Les seules grandes résistances furent celles de Romain Rolland qui réfugié en Suisse publia 8 articles dans le journal de Genève entre août et décembre 1914. Ils seront réunis en volume sous le titre « Au dessus de la mêlée ».

Alain pour sa part, au milieu des tranchées, en 1916, publie « Mars ou la guerre jugée » qui circule clandestinement.

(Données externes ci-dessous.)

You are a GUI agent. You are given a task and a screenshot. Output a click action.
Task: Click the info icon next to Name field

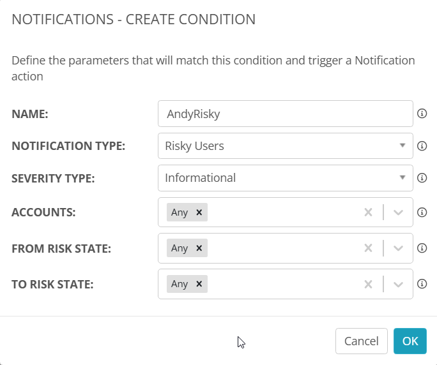pos(422,114)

Barbusse, dont le livre  « le feu» magnifie la résistance des poilus, mais dénonce aussi la guerre, obtient le prix Goncourt en 1916. Il obtient un très grand succès, mais n’est pas interdit par la censure. 

 

Chapitre 16. La mort de Barrès.

 

Les lendemains de la guerre font de Barrès un personnage officiel. Il est de toutes les cérémonies de la victoire et une bande de jeunes écrivains, révoltés par le massacre, en viennent à faire de Barrès le symbole de tout ce qu’ils détestent. Le mouvement Dada décide de lui faire un procès public qui se déroule le 13 mai 1921 (avec Louis AragonPhilippe SoupaultTristan Tzara).

 

En 1922Barrès provoque un scandale avec la publication de son roman « Un jardin sur l’Oronte » qui décrit l’amour passionné d’un chevalier chrétien (sire Guillaume) et d’une sarrasine (Oriante). Ce roman est sévèrement critiqué par la presse catholique. 

 

Barrès meurt le 4 décembre 1923 d’une crise cardiaque et le gouvernement décide de funérailles nationales comme pour Victor Hugo en 1885. Avec Maurice Barrès disparaissait l’un des écrivains les plus influents de la France contemporaine. Il avait d’abord ébloui par sa prose, son style et ses idées qui affirmaient les droits de la personnalité contre tout ce qui se conjugue pour l’entraver, revendiquait « le petit bagage d’émotions qui est tout son moi. » Dans les années 1890 ses idées évoluent vers le nationalisme, doctrine qui deviendra par la suite nettement conservatrice, préservatrice, protectionniste. Mais il change de perspective avec la guerre et se rallie alors au régime républicain tel qu’il est sous l’autorité de Poincaré et de Clemenceau. Sa disgrâce en notre fin de XXe siècle tient sans doute au fait que son nom, associé à celui de Maurras, évoque ce que la culture politique prépondérante ne peut plus accepter : le nationalisme exacerbé, xénophobe, antisémite.